Joshua Wong, 20, Alex Chow, 24, and Nathan Law, 26, were sentenced last year to non-jail terms including community service for unlawful assembly, but Hong Kong’s Department of Justice applied for a review, seeking imprisonment.
On Thursday, the appeals court jailed Wong for six months, Chow for seven months and Law for eight months.
Law had been the city’s youngest democratically elected legislator before he was stripped of his seat by a government-led lawsuit in July.
Al Jazeera’s Divya Gopalan, reporting from Hong Kong, said all three of them will be taken out of politics for a considerable amount of time.
“The judge said this will serve as an example to other young activists and protesters to not break the law or conduct any violent act, so that’s where their justification is to sending them to jail,” she said.
Hong Kong, a former British colony, has been governed under a “one country, two systems” formula since it was returned to Chinese rule in 1997.
It was rocked by nearly three months of mostly peaceful street occupations in late 2014, demanding Beijing grant the city full democracy.
The so-called “Umbrella Movement” civil disobedience movement, which drew hundreds of thousands of protesters at its peak, was triggered after Wong and his colleagues stormed into a courtyard fronting the city’s government headquarters.
They were later charged with participating in and inciting an unlawful assembly.
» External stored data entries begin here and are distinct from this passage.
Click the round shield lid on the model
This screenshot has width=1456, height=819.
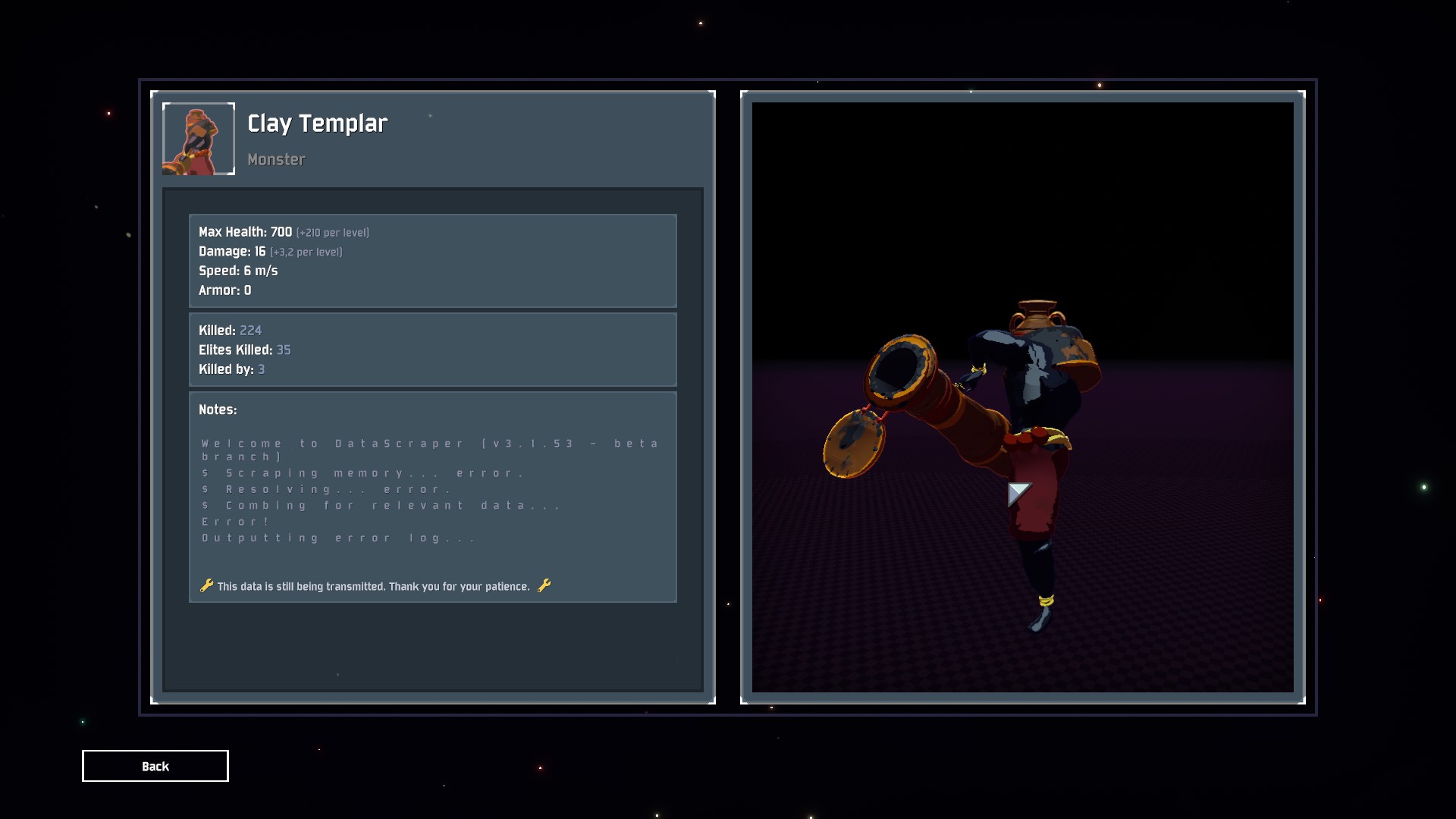click(853, 444)
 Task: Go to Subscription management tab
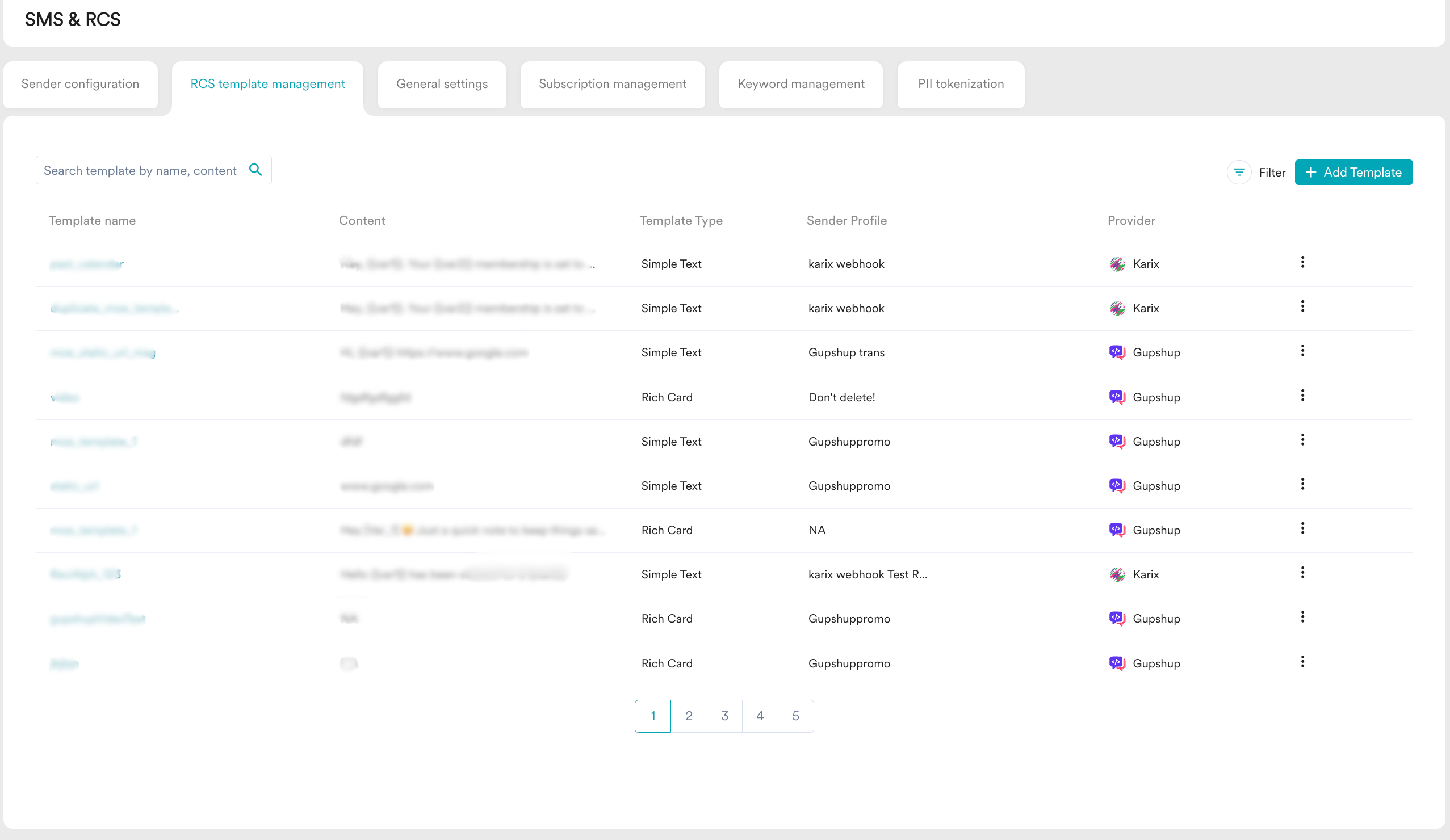click(612, 84)
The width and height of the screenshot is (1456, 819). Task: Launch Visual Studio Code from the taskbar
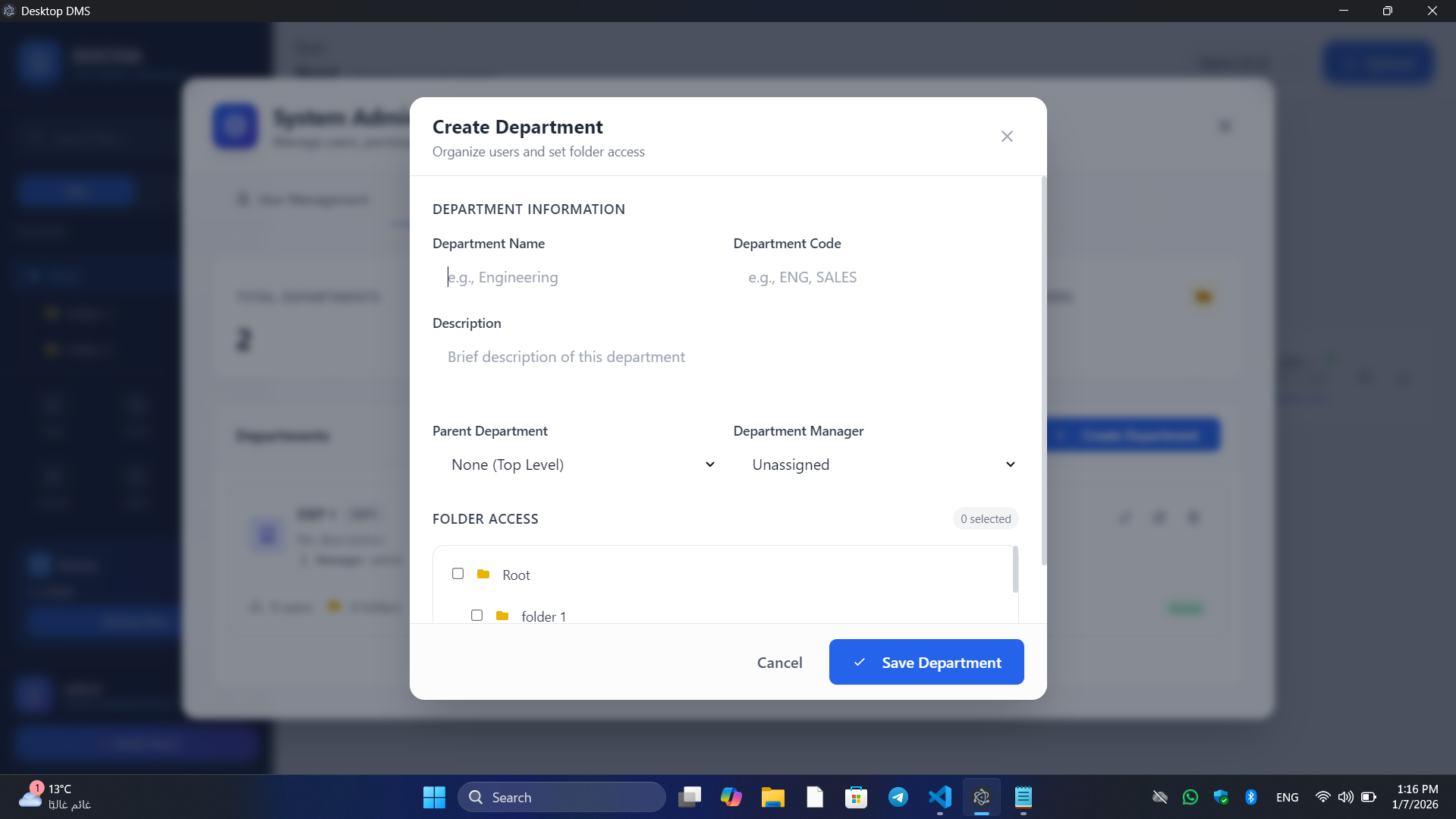[939, 797]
Just before the sentencing, a defiant Wong told around 100 supporters who thronged into the High Court lobby, some weeping, that he had no regrets and urged them to keep fighting for full democracy.
“I hope Hong Kong people won’t give up,” said Wong.
“Victory is ours. When we are released next year, I hope we can see a Hong Kong that is full of hope. I want to see Hong Kong people not giving up. This is my last wish before I go to jail.”
In an earlier statement, the Department of Justice said the trio was not convicted for exercising their civil liberties, but because their conduct during the protest included “disorderly and intimidating behaviour”.
It added there was “absolutely no basis to imply any political motive”.
Hong Kong enjoys a free judiciary, unlike on the mainland where the Communist Party controls the courts which rarely challenge its decisions.
The jail terms will curtail the political ambitions of the trio, barring them from running for seats in the legislature for the next five years.
In recent months, dozens of protesters, mostly young people, have been jailed for their roles in various protests, including a violent demonstration that the government called a riot in early 2016.